A recent research study by the University of Chicago, Reading on Grade Level in Third Grade: How Is It Related to High School Performance and College Enrollment?notes the importance of early reading intervention in which the authors note:

For children, a critical transition takes place during elementary school: until the end of third grade, most students are learning to read. Beginning fourth grade, however, students begin reading to learn. Students who are not reading at grade level by third grade begin having difficulty comprehending the written material that is a central part of the educational process in the grades that follow.

Meeting increased educational demands becomes more difficult for students who struggle to read. (p. 2)

  • Nearly 80 percent of students who were above grade level in reading in third grade graduated from high school compared with 55 percent of students throughout the school district.
  • 60 percent of students reading above grade level attended college compared to only 20 percent of students reading below grade level

The U.S. Department of Education report, The Nation’s Report Card: Reading 2011, provides cause for alarm, as less than half of all students are considered proficient in reading by 4th grade, with little improvement occurring in the ensuring 4 years through 8th grade:

Percentage of 4th grade students reading at a level of proficiency or higher (p. 15):

  • 49 percent Asian
  • 44 percent White
  • 19 percent Hispanic
  • 18 percent Native American
  • 16 percent Black

Percentage of 8th grade students reading at a level of proficiency or higher (p. 44):

  • 47 percent Asian
  • 43 percent White
  • 22 percent Native American
  • 19 percent Hispanic
  • 15 percent Black

Many school districts are actively pursuing efforts to increase students’ college and career readiness and implement changes to the curriculum such as the Common Core State Standards. However, while the Common Core State Standards provide a framework for the type of knowledge that students should be able to acquire and demonstrate, the standards cannot teach themselves—students must be engaged. There are three critical areas of student engagement that parents and teachers must consider:

  1. Provide meaningfully relevant literary texts
  2. Engage students in self-reflection of their short- and long-term goals, and help students to understand the connection between effort and outcomes.

● **Exercise requirements**: Continue the passage on early reading proficiency from the point where it stops.

● **Material**:
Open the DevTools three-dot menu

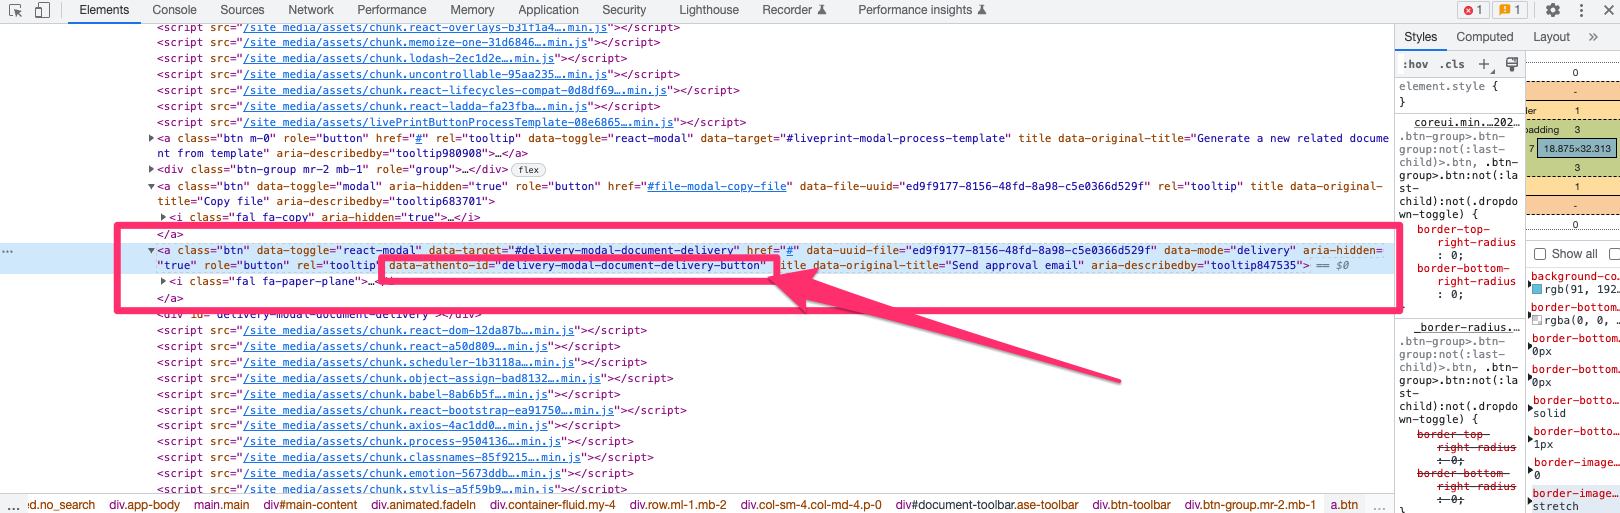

● **Expected answer**:
  3. Engage students in higher levels of learning through reading, writing, thinking, and talking about the issues raised in the texts

Alfred Tatum, in Enabling Texts: Texts That Matters, notes the importance of providing students with interesting, meaningful, and relevant literary choices:

More than 30% of the adolescents [surveyed] did not identify a single text they found significant. The students ascribed the absence of meaningful texts in their lives to teachers’ refusal to acknowledge their day-to-day realities couched in their adolescent, cultural, and gender identities. A young man offered that ‘I need to read interesting topics like teen drama, violence, something you can relate your life or other people’s lives to.’

High school students need and benefit from a wide range of texts that challenge them to contextualize and examine their in-school and out-of-school lives. I agree with Apple (1990) who argues that ignoring text that dominates school curricula as being simply not worthy of serious attention and serious struggle is to live in a world divorced from reality. He asserts that texts need to be situated in the larger social movements of which they are a part.

There are several reasons adolescents refuse to read. Primary among them are a lack of interest in the texts and a lack of requisite skills and strategies for handling the text independently. It is imperative to identify and engage students with texts that pay attention to their multiple identities.
(Tatum 2013)

Robert Marzano, in Classroom Instruction That Works, notes the importance or reinforcing student effort and providing recognition.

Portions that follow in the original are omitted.